§ Goal of the exercise
Turn the records from the start through the line containing "pivot-col-header: 전기SUV is" into a two-column CSV headed instruction and response. Give one row per record, with each field in quotes, line breaks changed to spaces, and the pictures left out.

§ Excerpted records
☆ ☆ ☆ ☆ ☆ ☆ ☆
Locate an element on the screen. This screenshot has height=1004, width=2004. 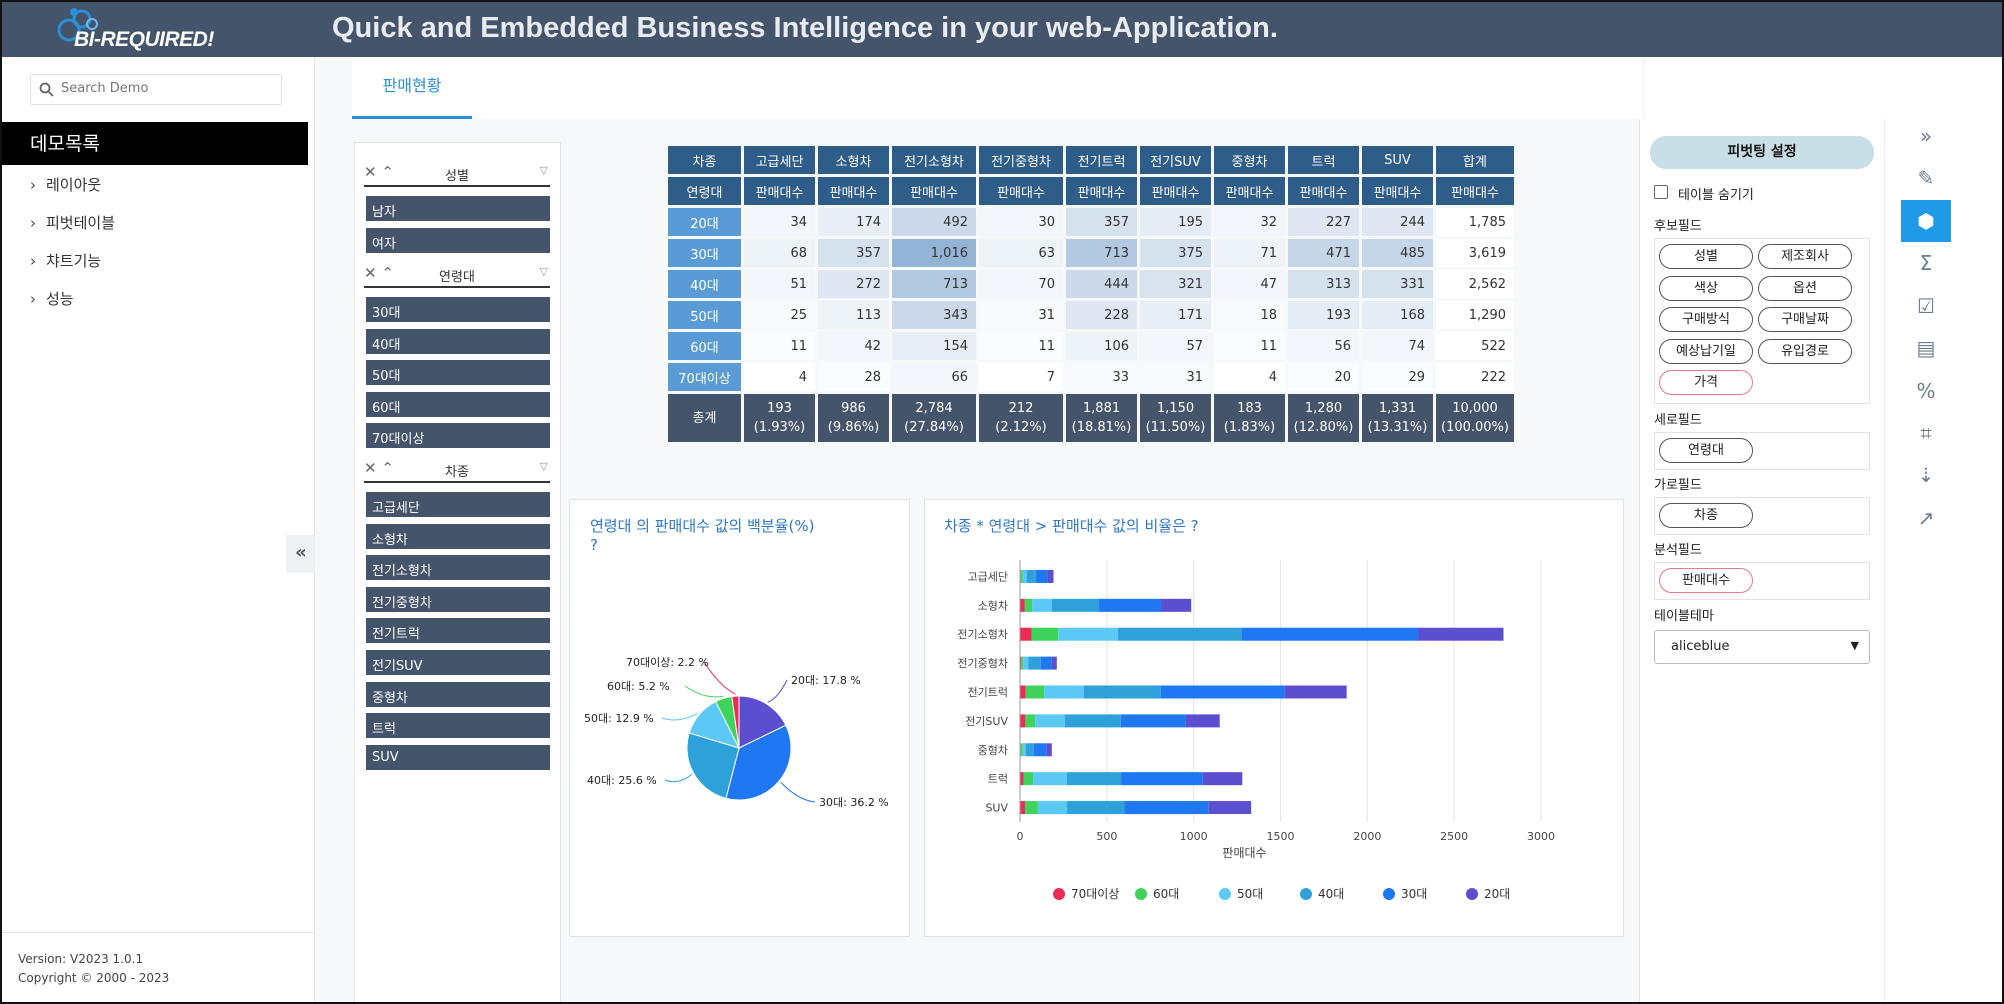
pivot-col-header: 전기SUV is located at coordinates (1176, 160).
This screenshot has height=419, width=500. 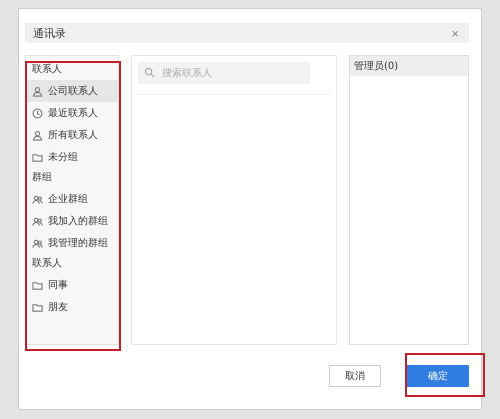 What do you see at coordinates (72, 157) in the screenshot?
I see `sidebar-item: 未分组` at bounding box center [72, 157].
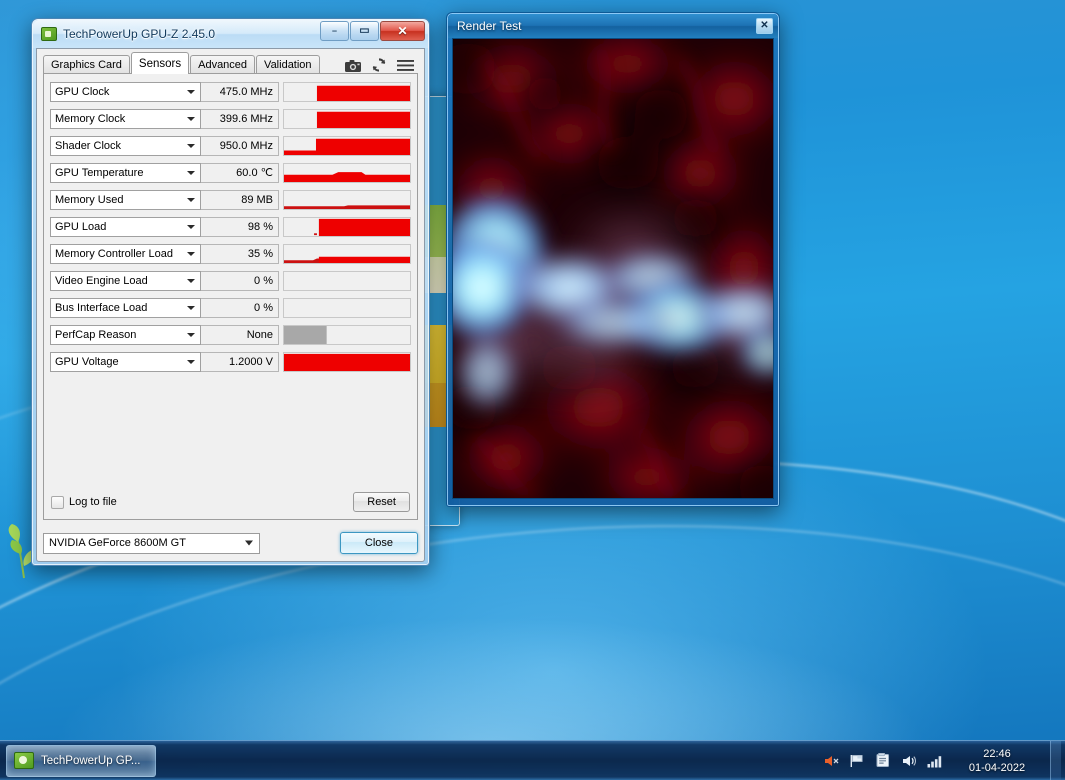  What do you see at coordinates (997, 761) in the screenshot?
I see `taskbar-clock: 22:46 01-04-2022` at bounding box center [997, 761].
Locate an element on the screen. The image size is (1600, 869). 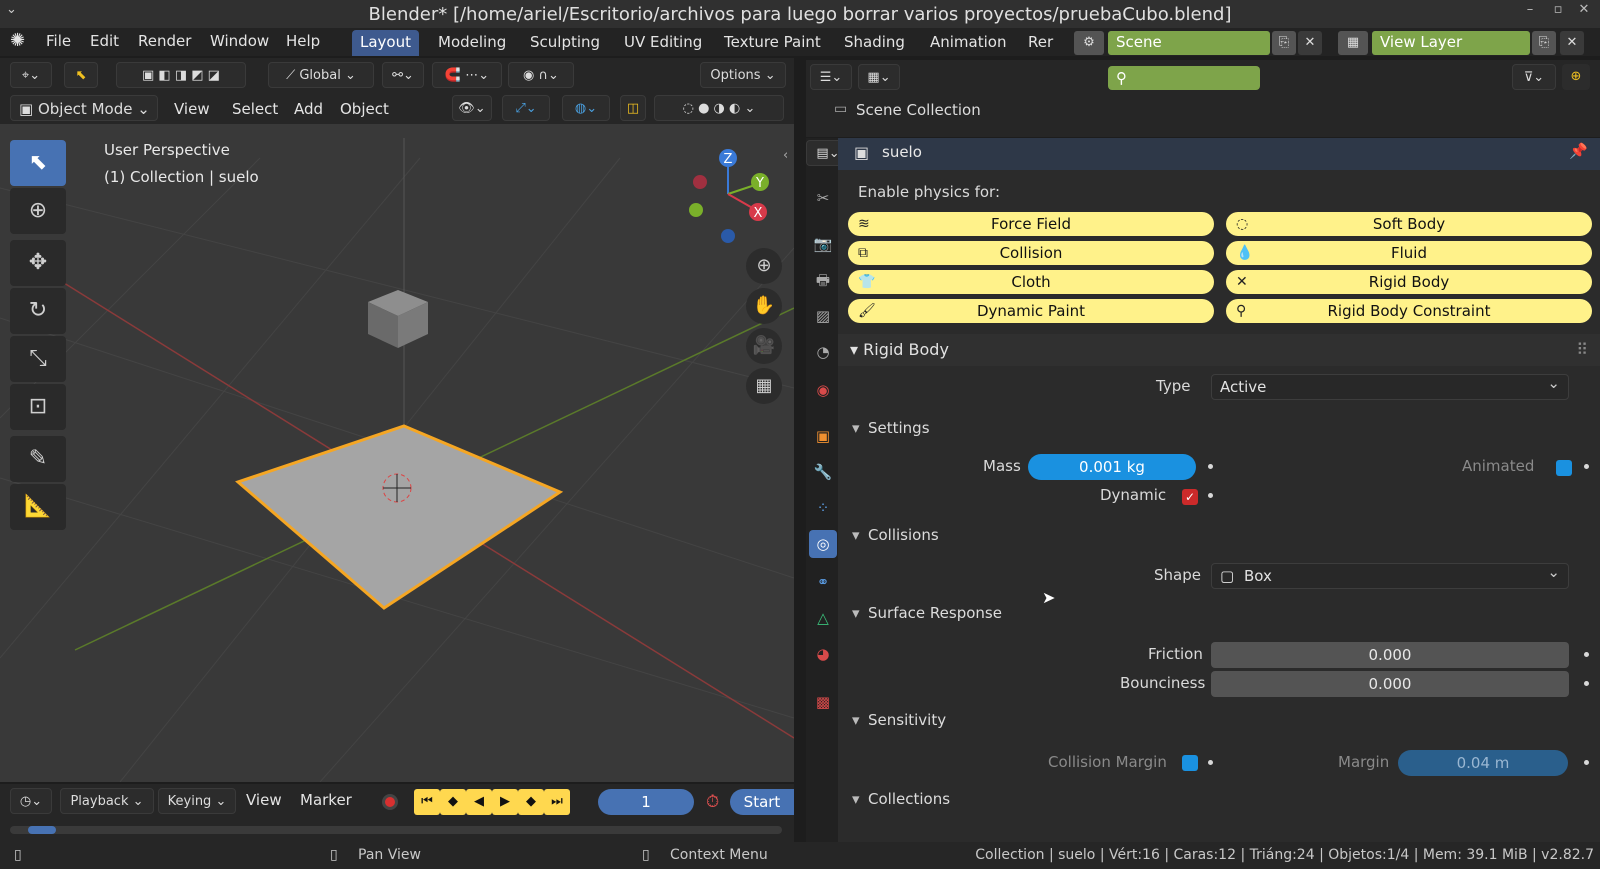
☆ ☆ ☆ ☆ ☆ ☆ ☆
§ Result of this task
instruction,response
"Locate an element on the screen. This screenshot has height=1004, width=2004.","pivot-col-header: 전기SUV is located at coordinates (1176, 160)."